Now is the time to focus on fundamentals – Jane

Investors need to sidestep the minefield created by the rush for yield said David Jane.

Now is the time to focus on fundamentals - Jane
1 minute

The manager of Miton’s multi-asset fund range said the chase for returns has driven capital into riskier areas of the market and these trades have now begun to unwind, particularly certain emerging market bonds, some bank debt securities, Chinese equities, the commodities complex and its debt and equity.

At the same time policy makers continue to try to stimulate a rate of growth inconsistent with reality. “We have for a number of years had two core investment theses: our ‘lower for longer’ world view and the belief that a ‘new monetary regime’ is in place post the global financial crisis,” he said.

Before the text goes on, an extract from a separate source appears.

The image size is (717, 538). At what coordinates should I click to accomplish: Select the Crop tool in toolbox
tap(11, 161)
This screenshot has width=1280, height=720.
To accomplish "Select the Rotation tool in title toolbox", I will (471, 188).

Lower growth, lower inflation and lower interest rates caused by stagnant population growth in the developed world and a combination of a maturing Chinese economy, debt overhang and excess capacity have lead to a “broadly deflationary low growth environment,” noted Jane.

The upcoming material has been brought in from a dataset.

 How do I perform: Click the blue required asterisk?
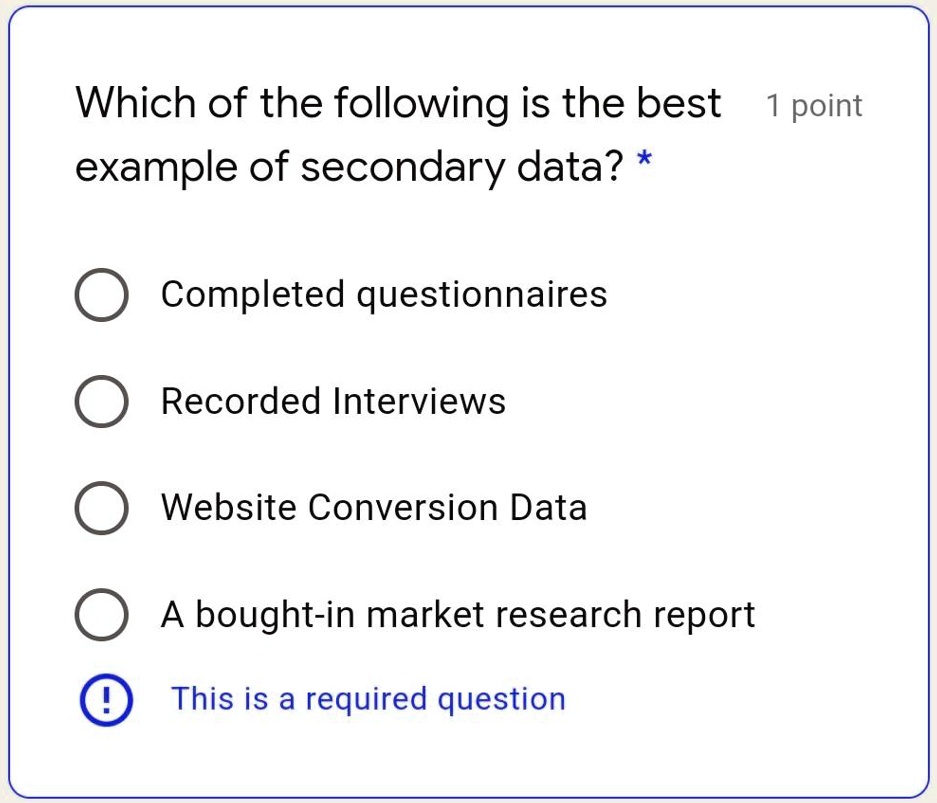point(645,159)
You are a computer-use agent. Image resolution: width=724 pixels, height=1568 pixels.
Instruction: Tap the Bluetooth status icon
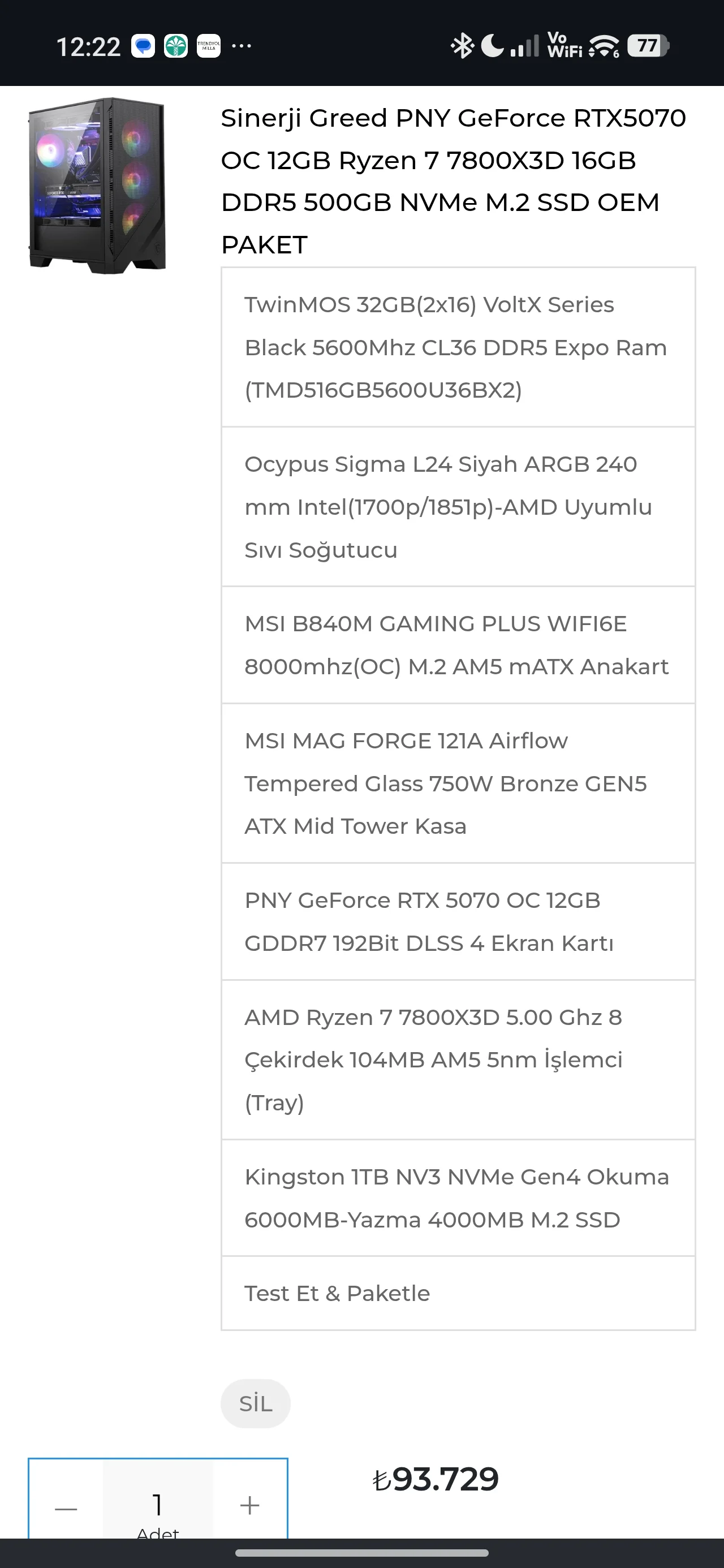[x=462, y=46]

Moreover, governments and central banks are pursuing an interventionist monetary policy via QE instead of merely setting short term interest rates, where demand is lacking today, he added.

Due to this, Jane is avoiding being particularly dependent on the future path of policy or the economy. 

“We focus on areas that have solid fundamental drivers, with low leverage in equities and good quality short dated fixed income.

“Value appears to be emerging in certain parts, as the market tends to tar all securities in an area with the same brush during big sell-offs, but as a generalisation we would rather take the long way round, and avoid the minefield altogether, rather than risk our capital preservation focus by stepping on a mine.”